━━ Source data

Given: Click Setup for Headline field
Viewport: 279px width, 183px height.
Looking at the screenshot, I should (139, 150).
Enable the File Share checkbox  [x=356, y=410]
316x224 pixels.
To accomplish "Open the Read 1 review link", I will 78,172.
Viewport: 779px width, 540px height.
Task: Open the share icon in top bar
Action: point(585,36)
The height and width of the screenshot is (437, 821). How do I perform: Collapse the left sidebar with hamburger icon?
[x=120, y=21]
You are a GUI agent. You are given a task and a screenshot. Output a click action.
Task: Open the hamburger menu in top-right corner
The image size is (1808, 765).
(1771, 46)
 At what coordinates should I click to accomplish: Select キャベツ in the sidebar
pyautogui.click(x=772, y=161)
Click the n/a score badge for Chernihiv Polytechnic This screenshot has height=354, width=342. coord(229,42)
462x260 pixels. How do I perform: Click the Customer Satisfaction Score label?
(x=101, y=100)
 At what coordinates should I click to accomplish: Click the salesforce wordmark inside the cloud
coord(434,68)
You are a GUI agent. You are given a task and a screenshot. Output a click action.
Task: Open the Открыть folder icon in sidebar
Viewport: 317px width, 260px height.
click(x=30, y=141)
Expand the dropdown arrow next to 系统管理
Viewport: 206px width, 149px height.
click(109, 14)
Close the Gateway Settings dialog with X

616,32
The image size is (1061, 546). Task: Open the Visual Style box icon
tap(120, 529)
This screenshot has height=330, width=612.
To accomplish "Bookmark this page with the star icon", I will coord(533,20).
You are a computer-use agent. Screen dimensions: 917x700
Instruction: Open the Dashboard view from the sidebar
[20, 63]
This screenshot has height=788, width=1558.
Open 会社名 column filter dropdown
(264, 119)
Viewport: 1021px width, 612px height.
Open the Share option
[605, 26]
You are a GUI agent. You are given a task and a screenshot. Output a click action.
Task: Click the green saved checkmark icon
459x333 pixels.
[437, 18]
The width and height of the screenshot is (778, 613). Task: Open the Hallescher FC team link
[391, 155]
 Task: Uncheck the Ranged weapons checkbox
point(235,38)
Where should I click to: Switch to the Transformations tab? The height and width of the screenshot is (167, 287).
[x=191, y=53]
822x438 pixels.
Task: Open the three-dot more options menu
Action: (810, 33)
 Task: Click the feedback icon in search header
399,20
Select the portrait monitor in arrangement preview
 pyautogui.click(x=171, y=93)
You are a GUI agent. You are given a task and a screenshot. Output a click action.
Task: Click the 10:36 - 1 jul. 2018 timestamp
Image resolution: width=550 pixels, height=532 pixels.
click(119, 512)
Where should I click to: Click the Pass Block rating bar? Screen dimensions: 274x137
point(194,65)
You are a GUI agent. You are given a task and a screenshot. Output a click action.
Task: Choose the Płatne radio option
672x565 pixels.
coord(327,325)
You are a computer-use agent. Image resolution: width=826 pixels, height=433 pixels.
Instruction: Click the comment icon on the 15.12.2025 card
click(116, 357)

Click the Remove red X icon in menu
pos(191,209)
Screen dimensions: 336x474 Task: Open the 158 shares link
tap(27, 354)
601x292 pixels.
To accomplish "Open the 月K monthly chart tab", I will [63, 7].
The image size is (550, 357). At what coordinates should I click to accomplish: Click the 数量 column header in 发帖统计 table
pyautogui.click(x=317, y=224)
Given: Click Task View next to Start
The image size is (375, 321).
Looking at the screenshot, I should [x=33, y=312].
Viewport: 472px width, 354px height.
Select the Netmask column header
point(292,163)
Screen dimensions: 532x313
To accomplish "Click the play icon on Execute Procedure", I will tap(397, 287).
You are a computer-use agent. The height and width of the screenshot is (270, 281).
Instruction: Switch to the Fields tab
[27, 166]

━━━━

■ Activity ■
The output consists solely of the lines from the line that contains "The image size is (375, 321)." through the final line of the data.

■ Solution to the exercise ■
The image size is (375, 321).
Looking at the screenshot, I should [x=33, y=312].
Viewport: 472px width, 354px height.
Select the Netmask column header
point(292,163)
Screen dimensions: 532x313
To accomplish "Click the play icon on Execute Procedure", I will tap(397, 287).
You are a computer-use agent. The height and width of the screenshot is (270, 281).
Instruction: Switch to the Fields tab
[27, 166]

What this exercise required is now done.